WORK TO BE COMPLETED:
Word-for-word transcription: reproduce all of the data, but not the pictures.

Saved data entries:
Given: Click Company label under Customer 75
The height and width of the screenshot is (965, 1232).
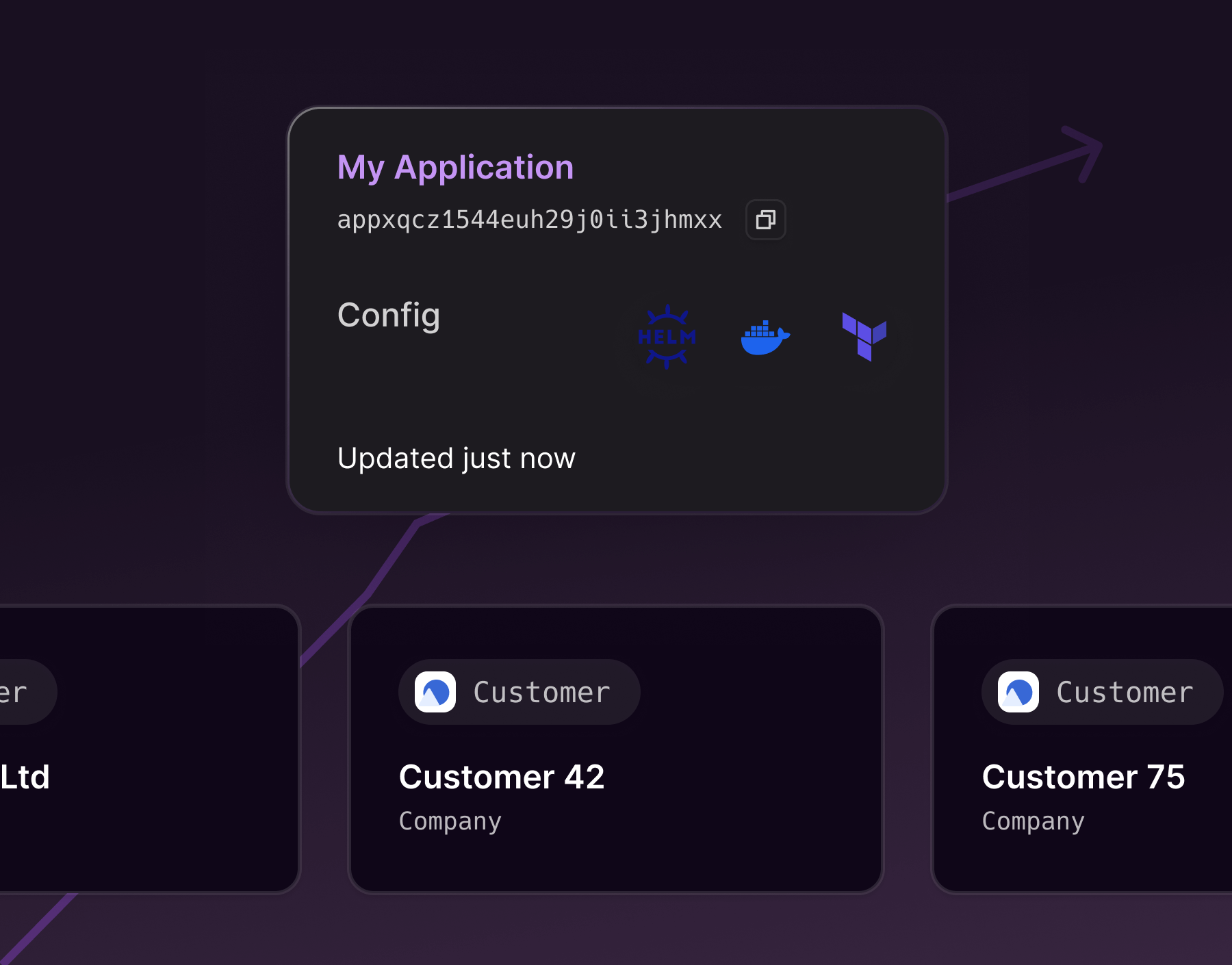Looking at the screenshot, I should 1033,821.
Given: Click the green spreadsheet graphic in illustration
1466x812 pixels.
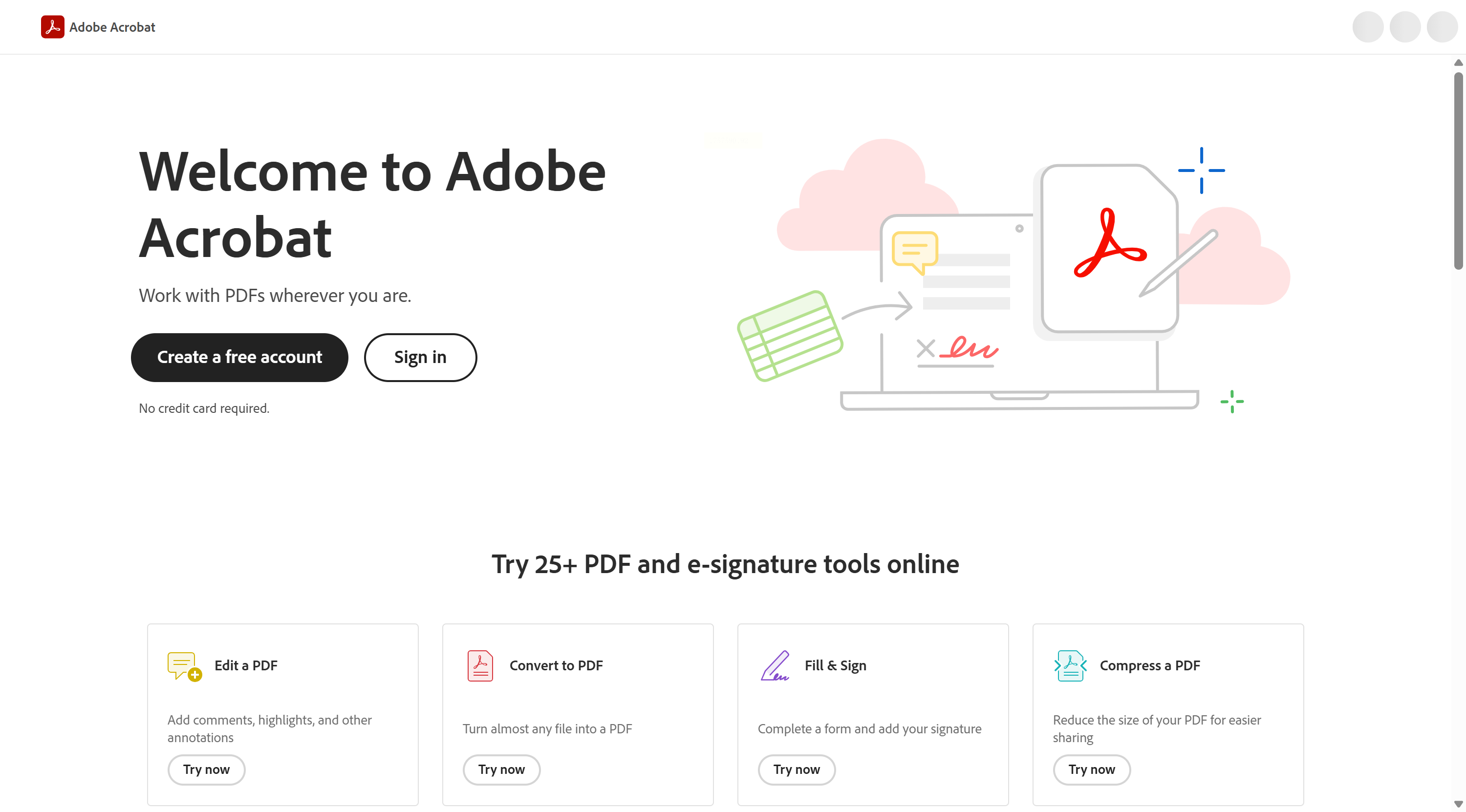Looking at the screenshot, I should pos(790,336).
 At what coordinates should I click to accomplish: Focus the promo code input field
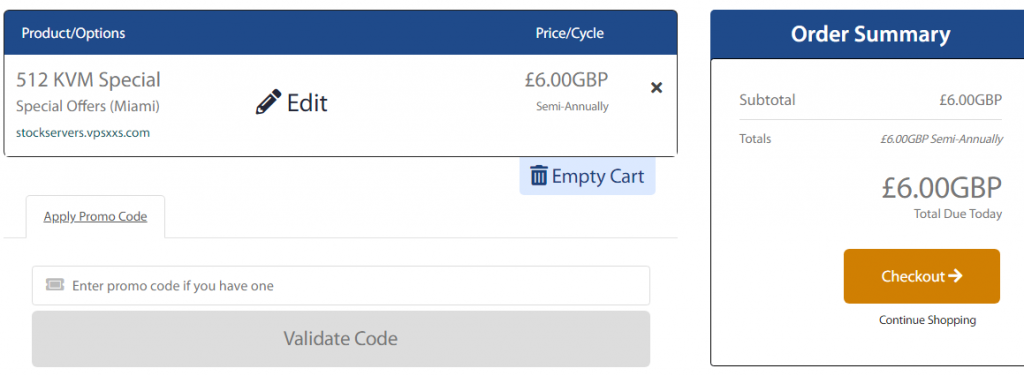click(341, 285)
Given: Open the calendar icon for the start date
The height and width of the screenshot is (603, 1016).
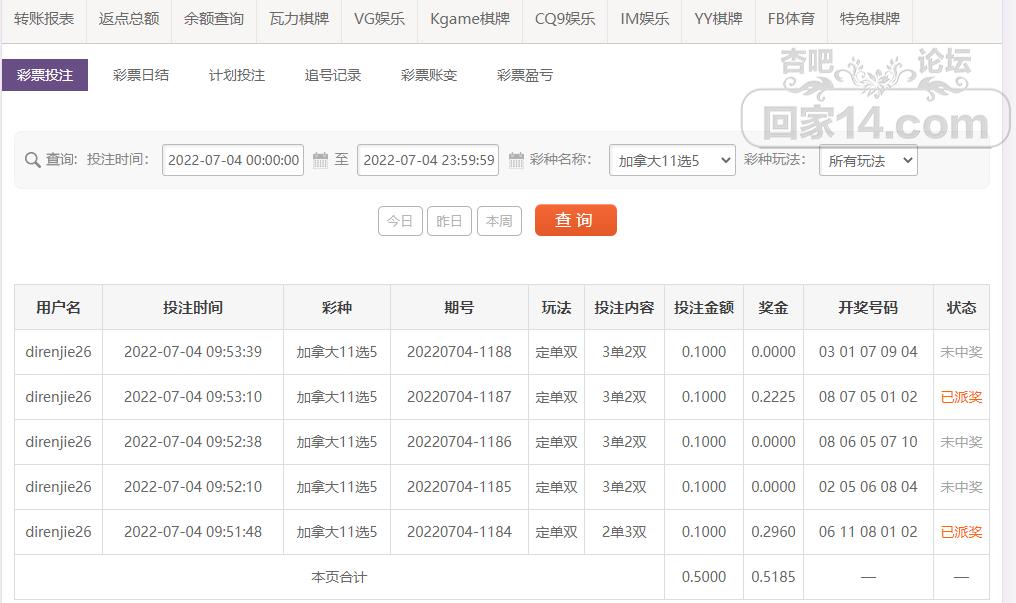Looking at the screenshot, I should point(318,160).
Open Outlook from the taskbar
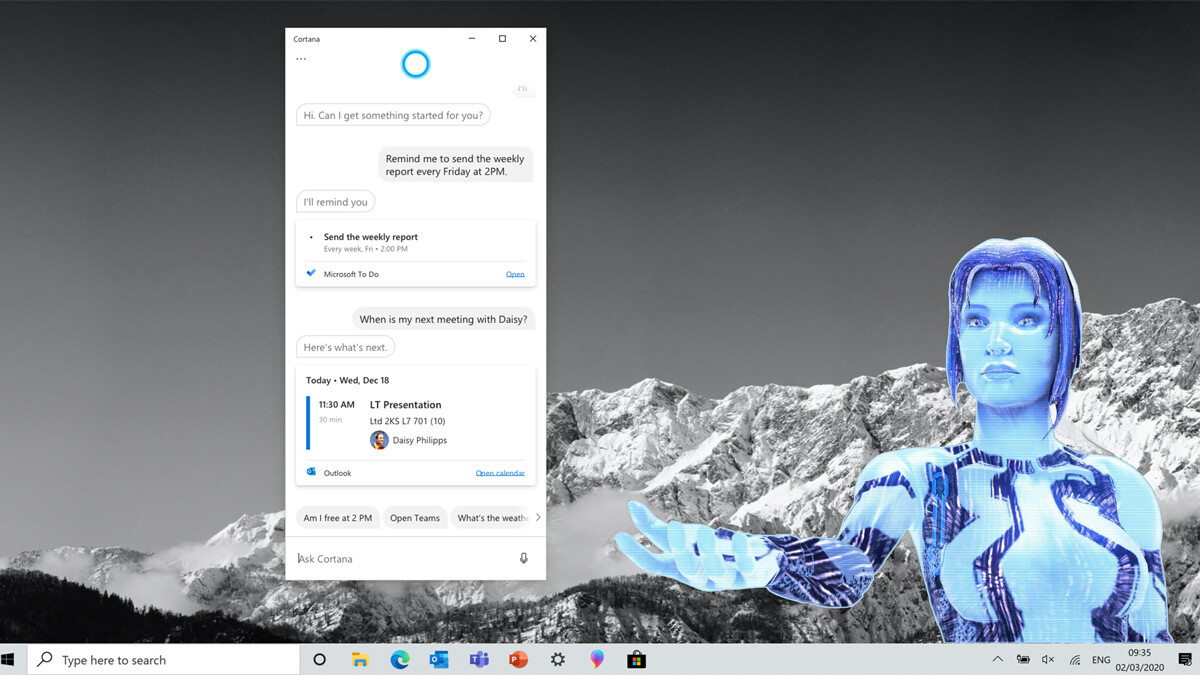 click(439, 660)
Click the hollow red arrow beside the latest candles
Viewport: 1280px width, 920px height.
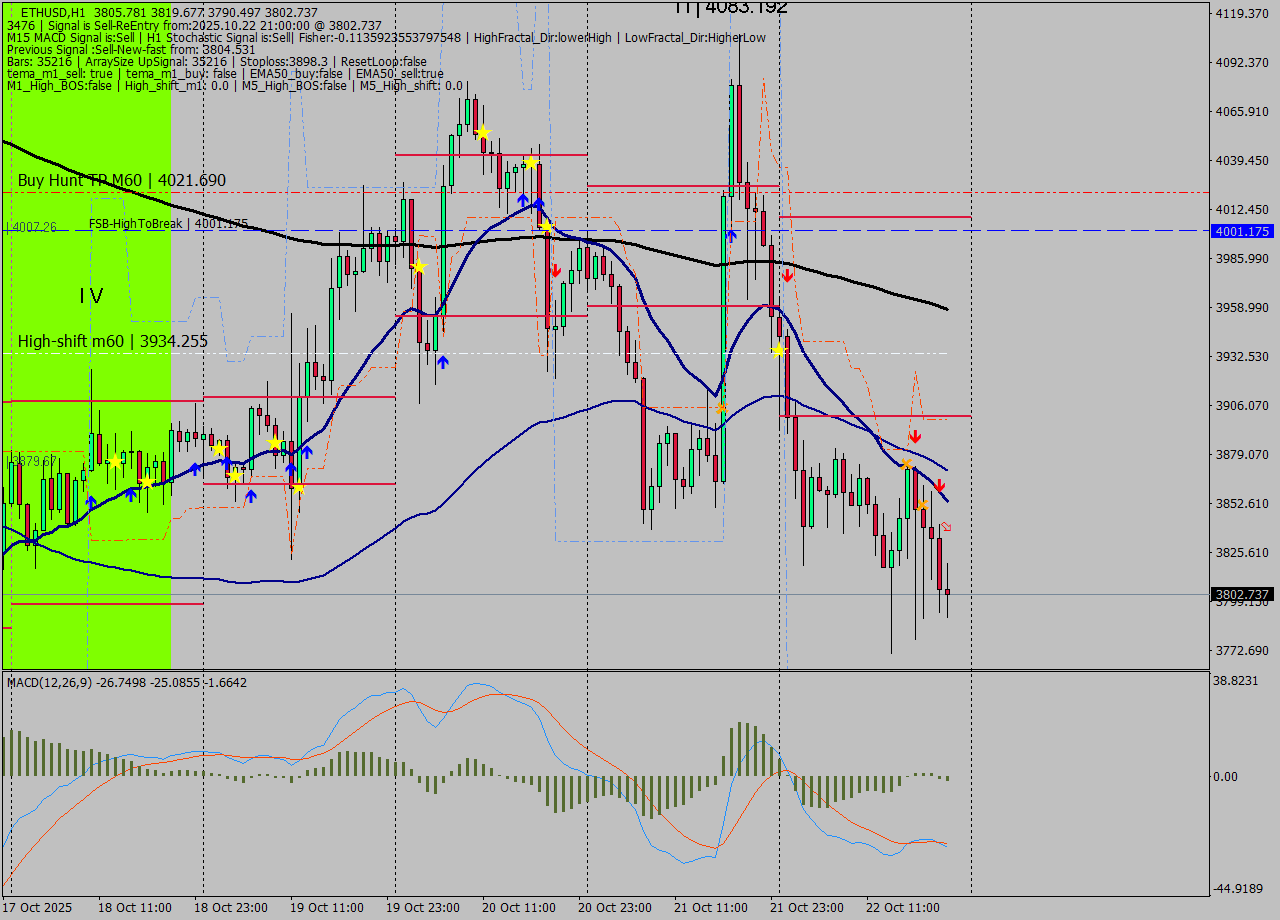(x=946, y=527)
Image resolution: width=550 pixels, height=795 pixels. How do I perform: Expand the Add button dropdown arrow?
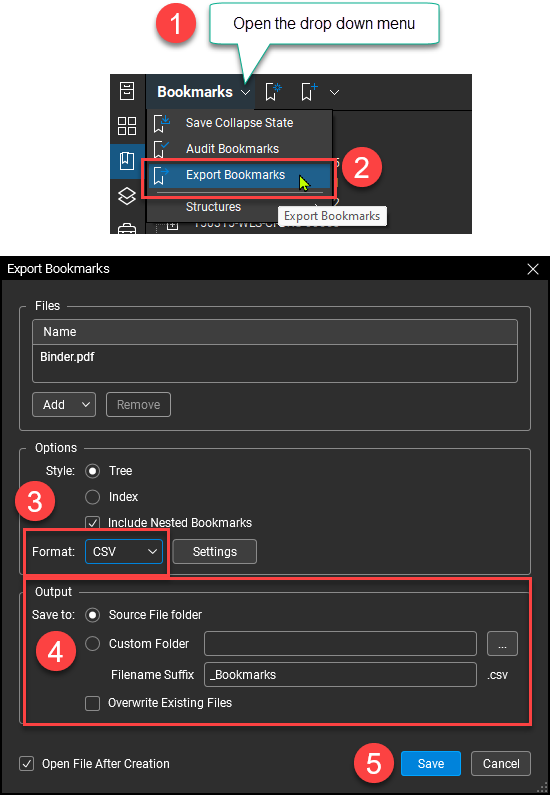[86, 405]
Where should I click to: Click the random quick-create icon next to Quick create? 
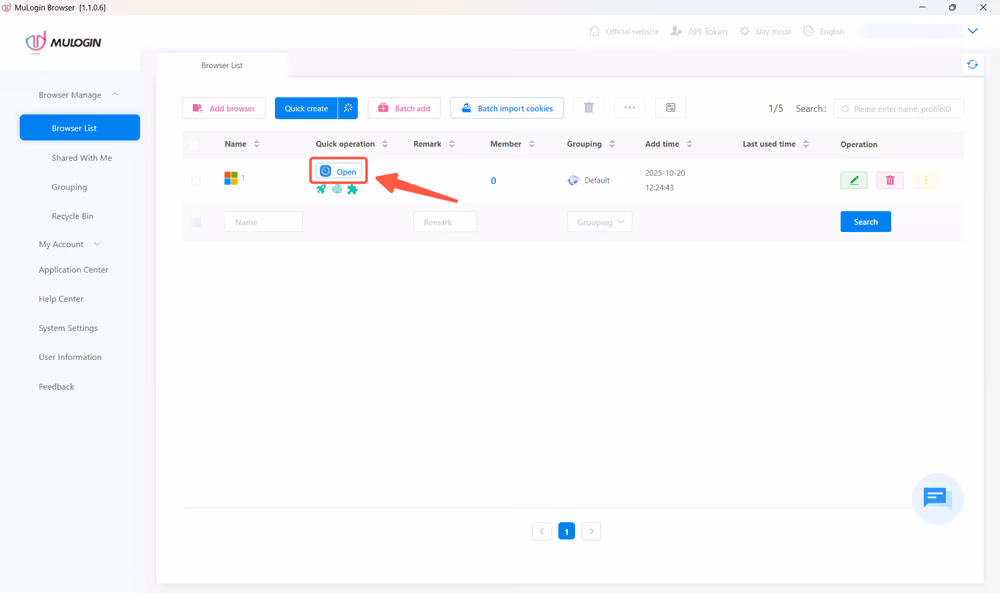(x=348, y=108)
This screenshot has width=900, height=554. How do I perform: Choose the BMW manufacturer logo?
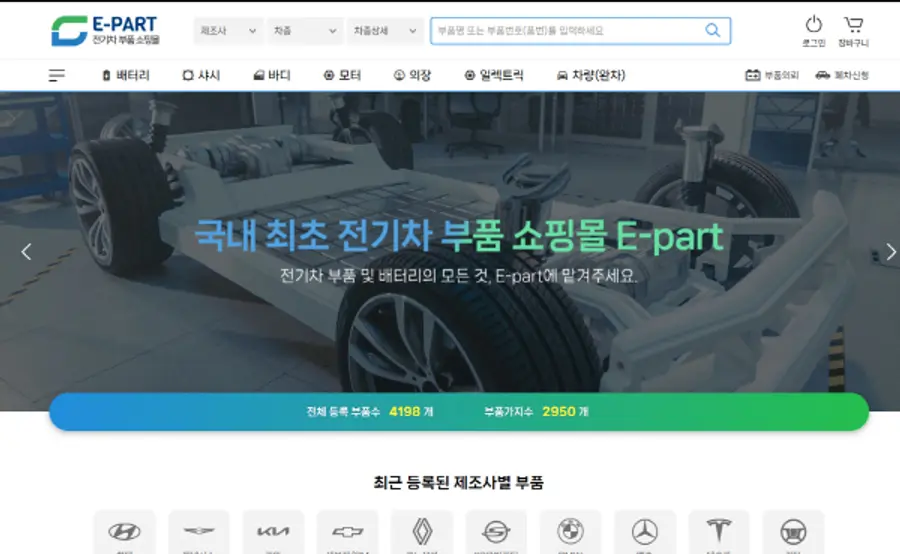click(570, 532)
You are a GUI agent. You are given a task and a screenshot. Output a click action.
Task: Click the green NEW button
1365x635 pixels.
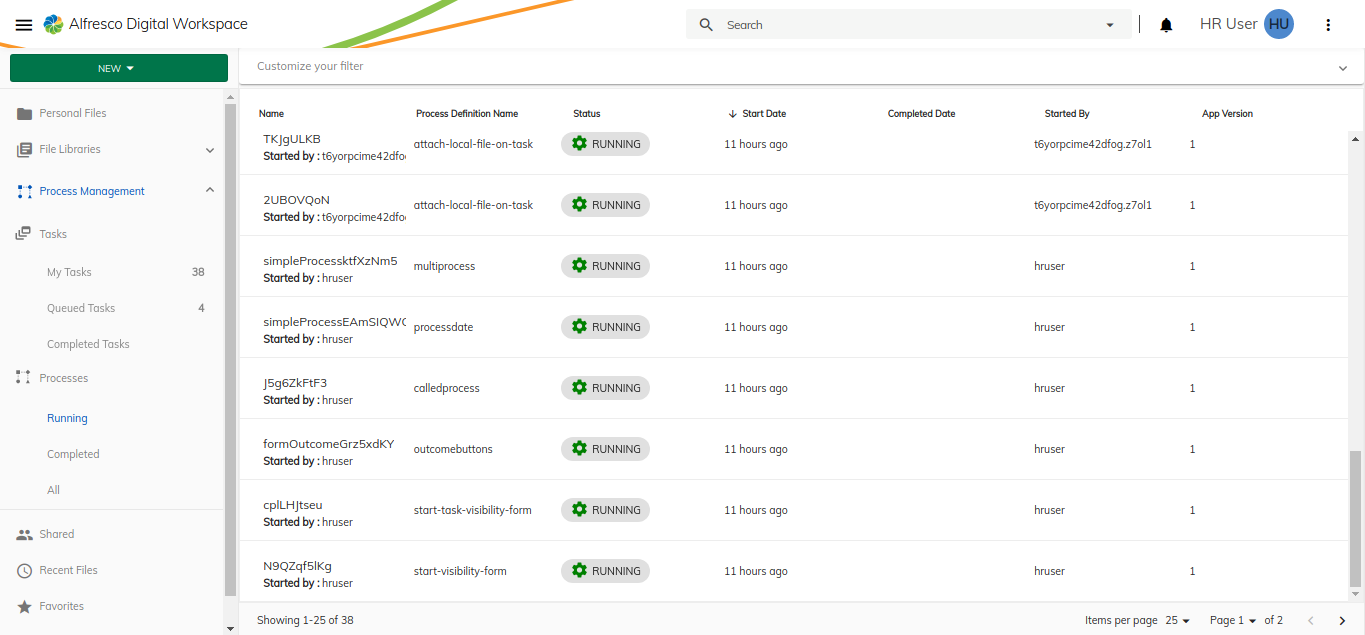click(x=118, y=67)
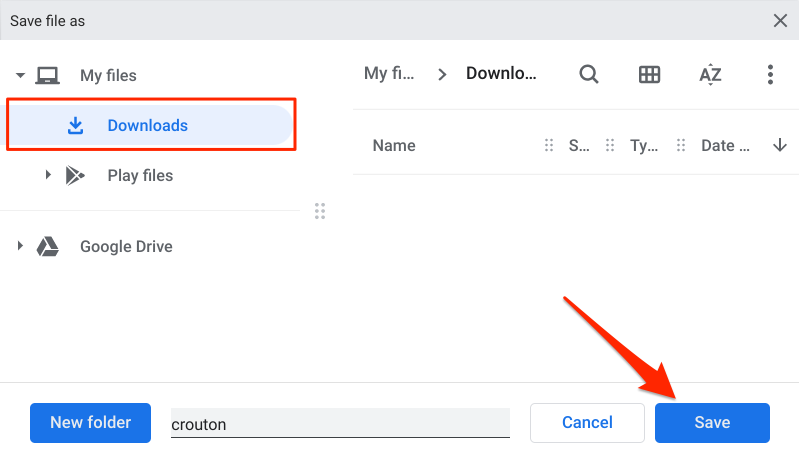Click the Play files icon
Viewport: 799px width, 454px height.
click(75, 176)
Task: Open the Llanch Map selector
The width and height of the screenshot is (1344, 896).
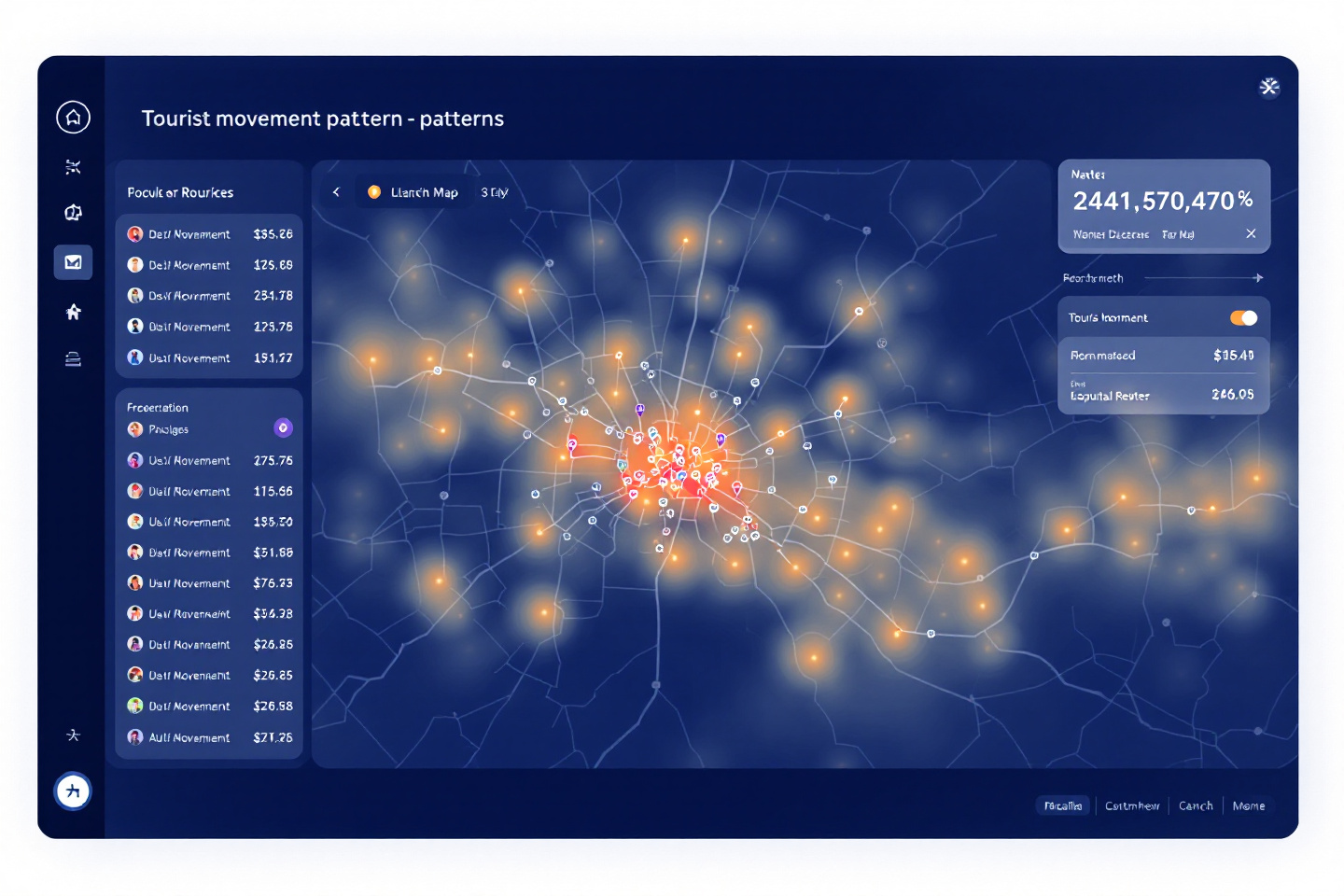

YOUR SOLUTION:
Given: Click Company label under Customer 75
The height and width of the screenshot is (965, 1232).
Looking at the screenshot, I should 1033,821.
Given: Click the green spreadsheet graphic in illustration
1466x812 pixels.
Looking at the screenshot, I should pos(790,336).
 At what coordinates should I click to accomplish: Focus the promo code input field
click(341, 285)
Given: Open the calendar icon for the start date
The height and width of the screenshot is (603, 1016).
Looking at the screenshot, I should point(318,160).
Open Outlook from the taskbar
 click(439, 660)
Click the hollow red arrow beside the latest candles
Viewport: 1280px width, 920px height.
(x=946, y=527)
Image resolution: width=550 pixels, height=795 pixels. How do I perform: Expand the Add button dropdown arrow?
[86, 405]
Where should I click to: Click the random quick-create icon next to Quick create? 
(x=348, y=108)
This screenshot has width=900, height=554. How do I perform: Choose the BMW manufacturer logo?
click(570, 532)
You are a GUI agent. You are given a task and a screenshot. Output a click action.
Task: Click the green NEW button
1365x635 pixels.
click(x=118, y=67)
Click the Play files icon
Viewport: 799px width, 454px height.
click(75, 176)
Task: Open the Llanch Map selector
The width and height of the screenshot is (1344, 896).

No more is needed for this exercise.